Bacaan Alkitab: Filipi 4:4-7

"Jika aku punya sebuah pilihan, aku akan tetap memilih untuk tetap buta... karena ketika aku mati, wajah pertama yang akan kulihat adalah wajah Juru selamatku." Kata-kata ini merupakan kalimat yang menguatkan dari seorang buta bernama Frances Jan Van Alystine (Fanny Crosby), yang tetap bersyukur atas apa yang terjadi terhadap dirinya. Meskipun “penderitaan” yang dialami sejatinya adalah karena keteledoran seorang dokter yang menanganinya. Namun demikian Fanny menganggap hal itu sebagai suatu anugerah Tuhan, bahwa ia harus buta seumur hidup, dan untuk itulah seorang Fanny akan terus berterima kasih.

Kitab Filipi adalah salah satu surat yang ditulis oleh Paulus saat ia berada dalam penjara. Rasul Paulus menulis seruan untuk bersukacita senantiasa di dalam Tuhan justru saat ia sedang dalam kesulitan besar, dalam penjara yang gelap di kota Roma untuk menantikan hukuman matinya.

Tidak sedikit orang yang kehilangan sukacita dalam menjalani hidupnya disebabkan baik oleh hal-hal yang tampak besar, namun juga oleh hal-hal yang bersifat sepele. Ada orang yang merasa sulit bersukacita hanya karena makanan, jalanan yang macet, perkataan orang yang menyinggung perasaan, dan sebagainya. Bukan berarti kita tidak boleh bersedih karena sesuatu yang terjadi dalam hidup kita. Namun janganlah kiranya kita terhanyut atau berlarut-larut di dalam kesedihan dan rasa kecewa yang dalam.

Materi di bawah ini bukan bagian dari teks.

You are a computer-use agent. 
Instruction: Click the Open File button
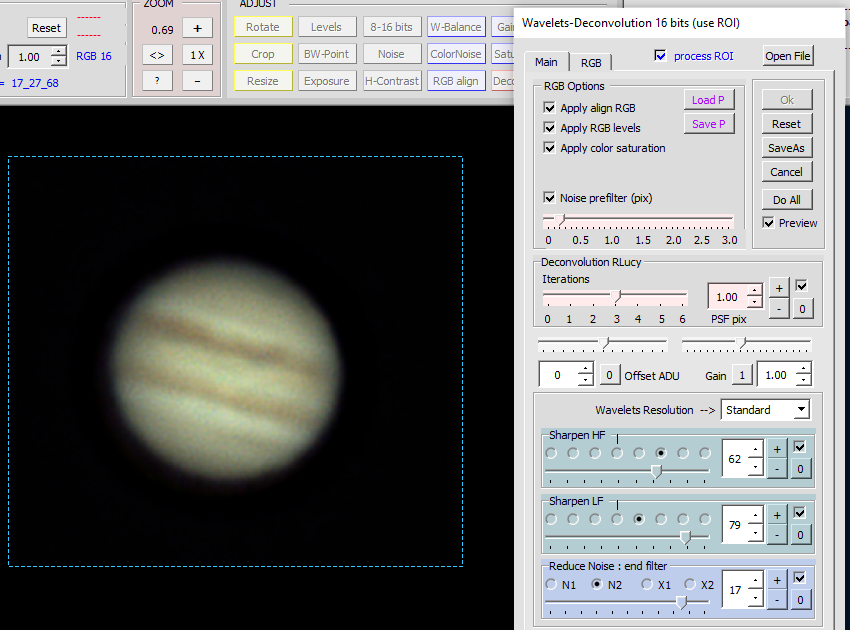[x=788, y=56]
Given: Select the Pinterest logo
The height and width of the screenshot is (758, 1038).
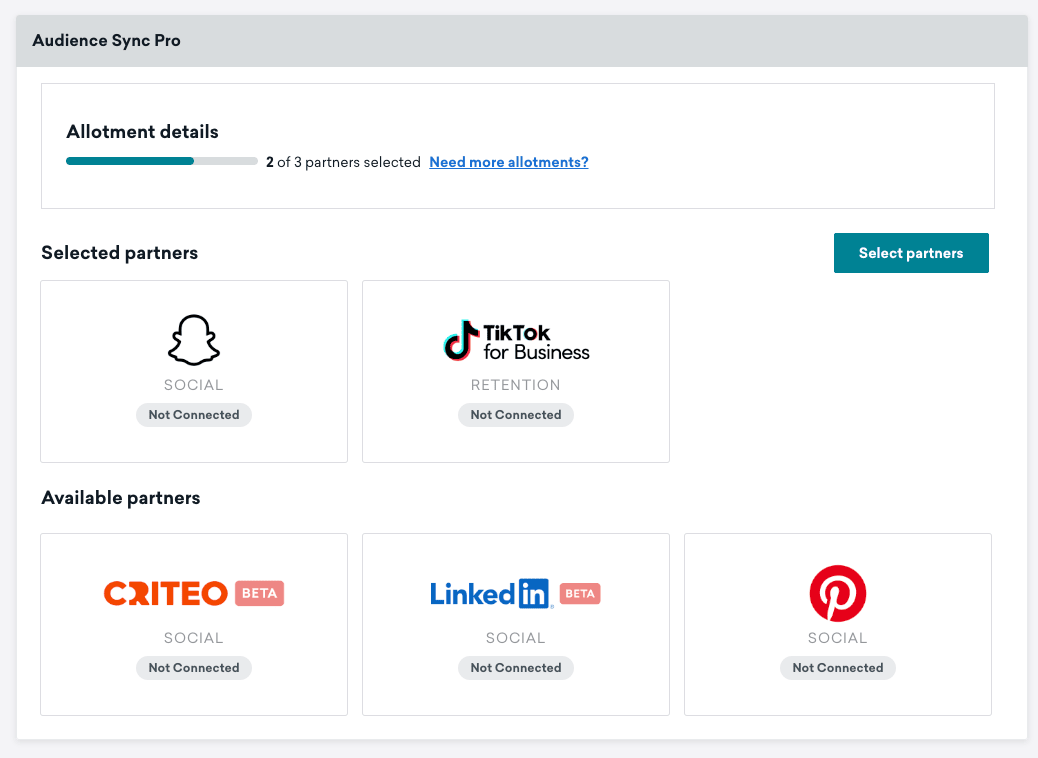Looking at the screenshot, I should pyautogui.click(x=837, y=595).
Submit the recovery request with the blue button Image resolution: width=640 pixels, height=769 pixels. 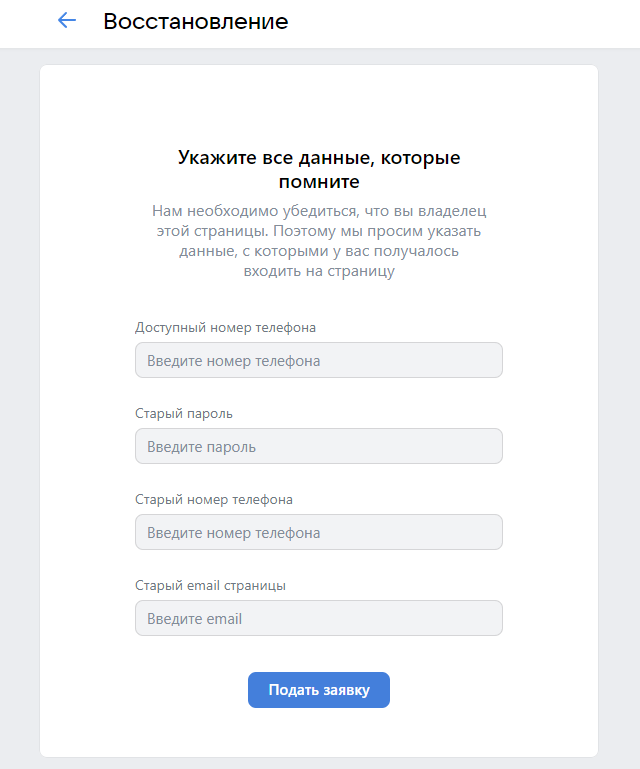(318, 690)
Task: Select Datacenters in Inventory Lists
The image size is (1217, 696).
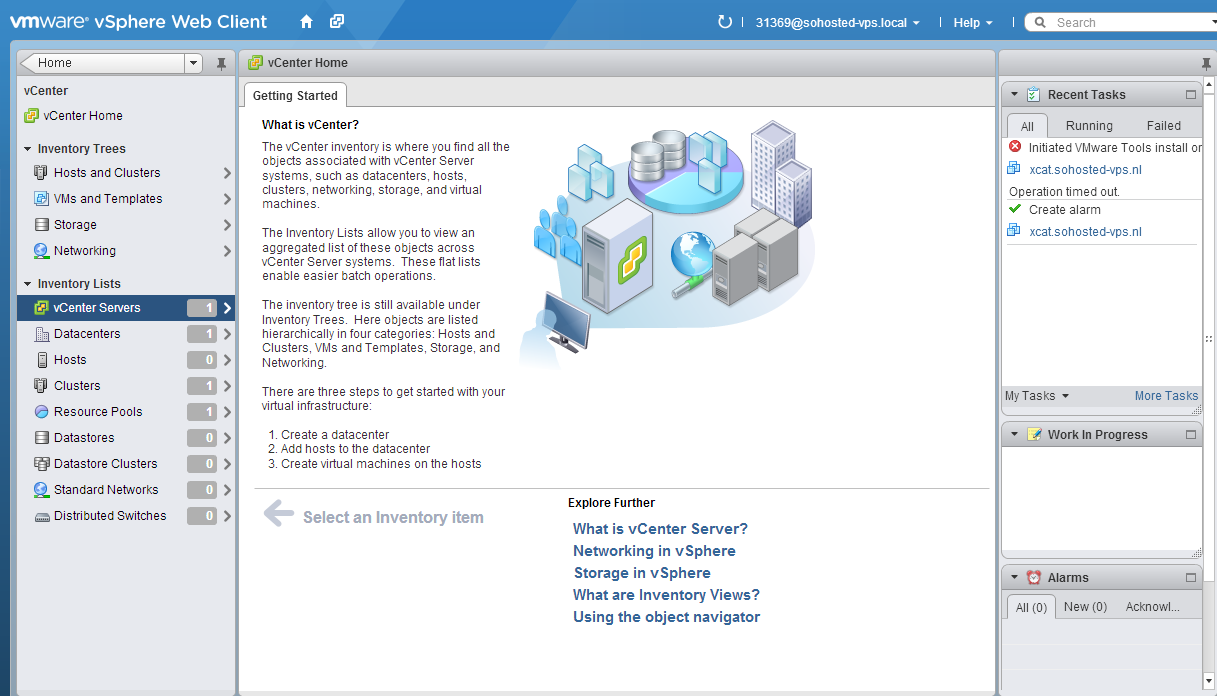Action: point(87,334)
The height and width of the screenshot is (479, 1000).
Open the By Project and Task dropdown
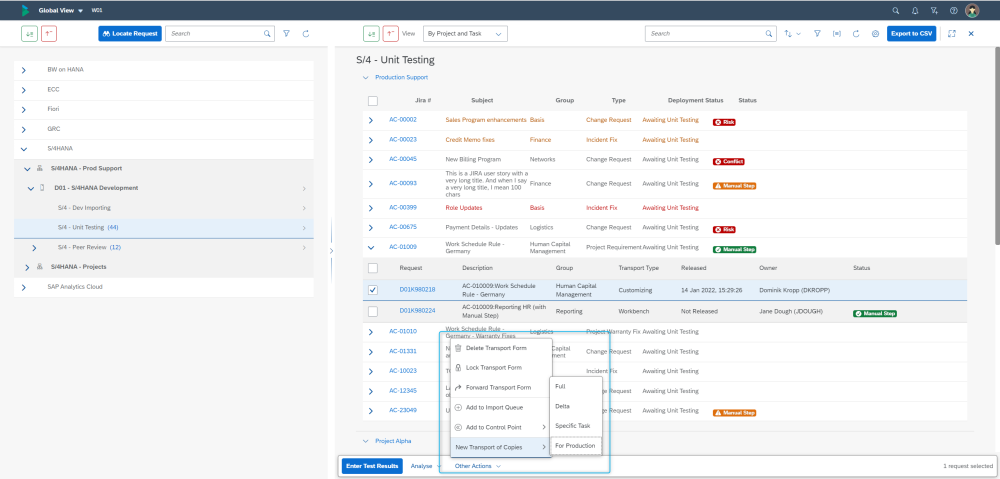(464, 33)
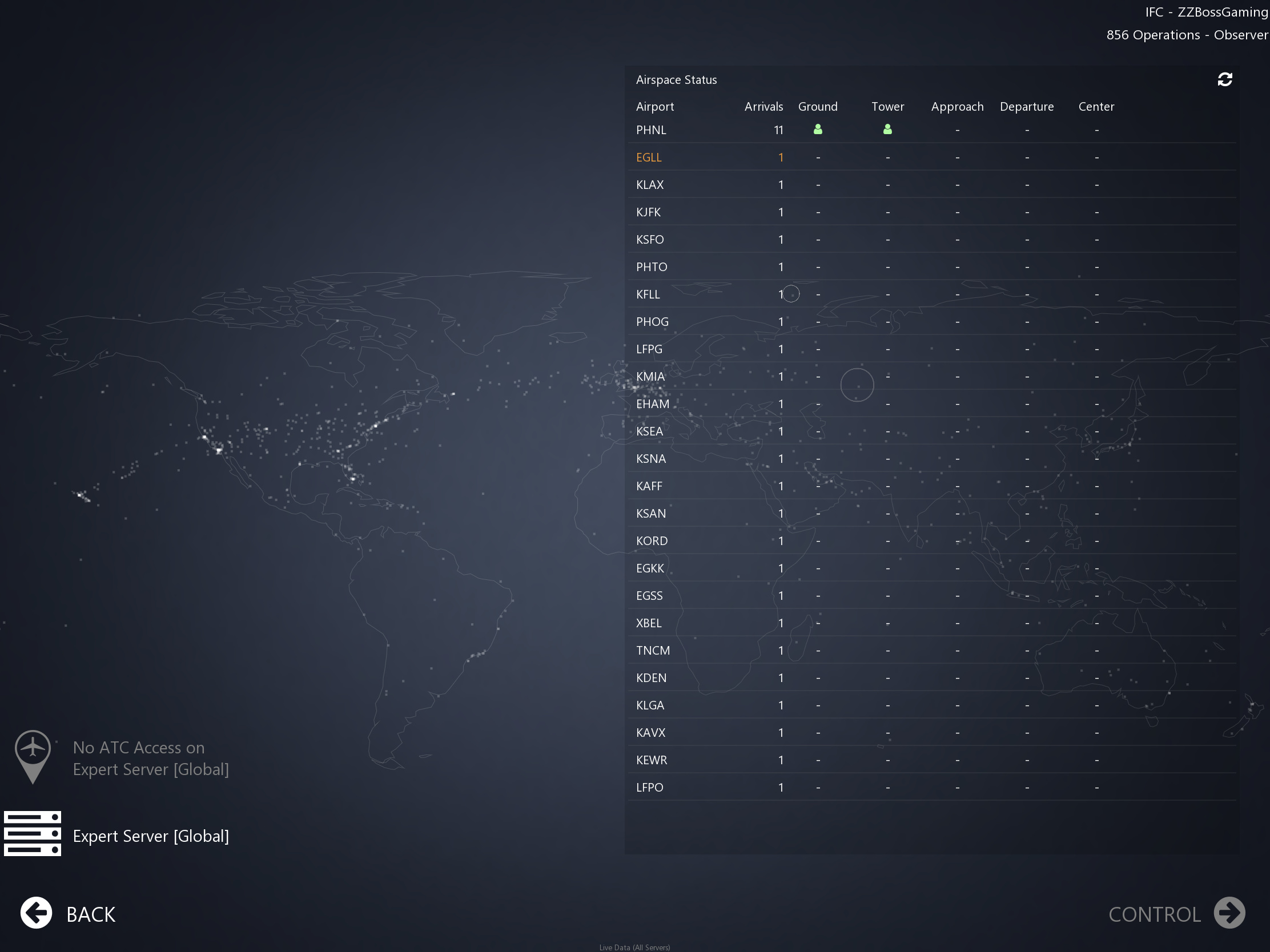The height and width of the screenshot is (952, 1270).
Task: Click the airplane location pin icon
Action: click(x=33, y=756)
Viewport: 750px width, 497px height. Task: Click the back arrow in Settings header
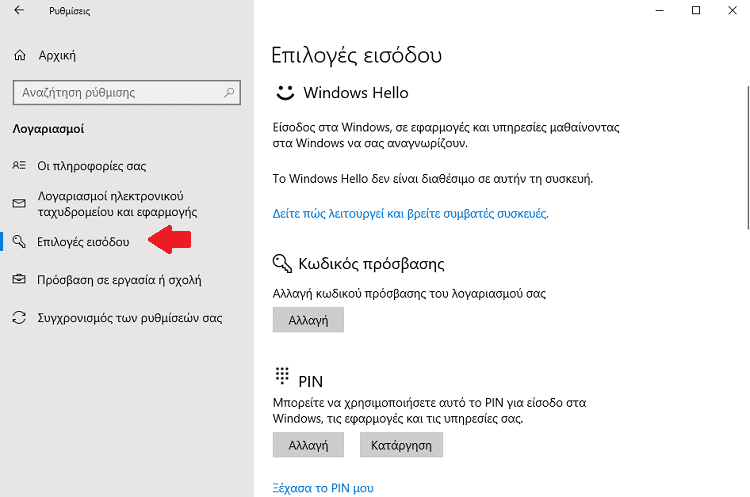[19, 11]
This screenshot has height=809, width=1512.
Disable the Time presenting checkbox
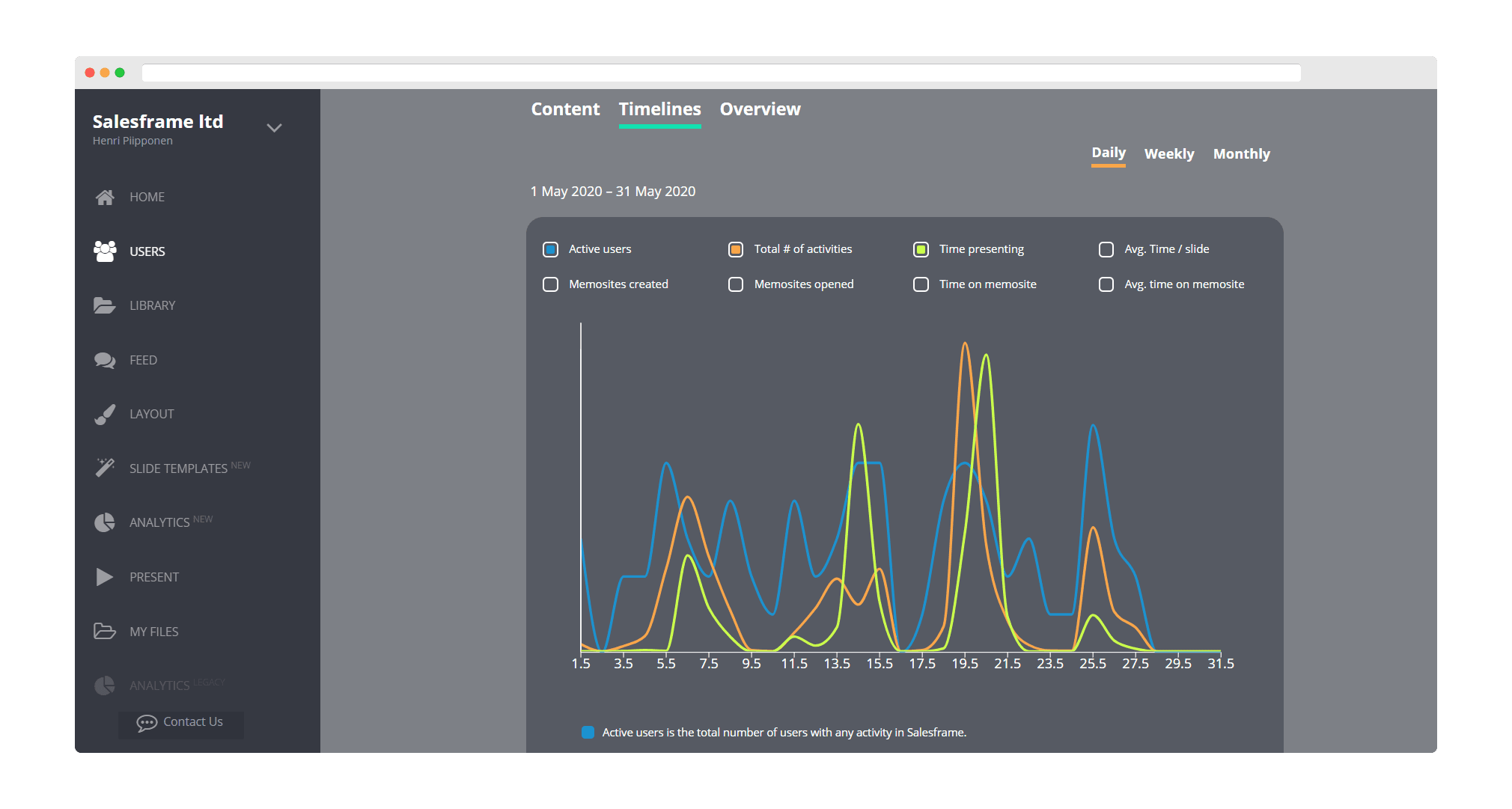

Sukacita yang sejati bukan bersumber dari pengalaman hidup yang berasal dari lingkungan atau situasi dan keadaan yang menyenangkan atau menguntungkan. Sukacita adalah pemberian Allah di dalam Yesus Kristus kepada orang-orang yang percaya kepada-Nya, yang memimpinnya kepada perubahan hidup secara rohani. Salah satu bukti bahwa seseorang dipenuhi dengan Roh Kudus ialah kegembiraan luar biasa di dalam hidupnya yang tampak dari sukacita dan rasa terima kasih yang berkesinambungan kepada Allah.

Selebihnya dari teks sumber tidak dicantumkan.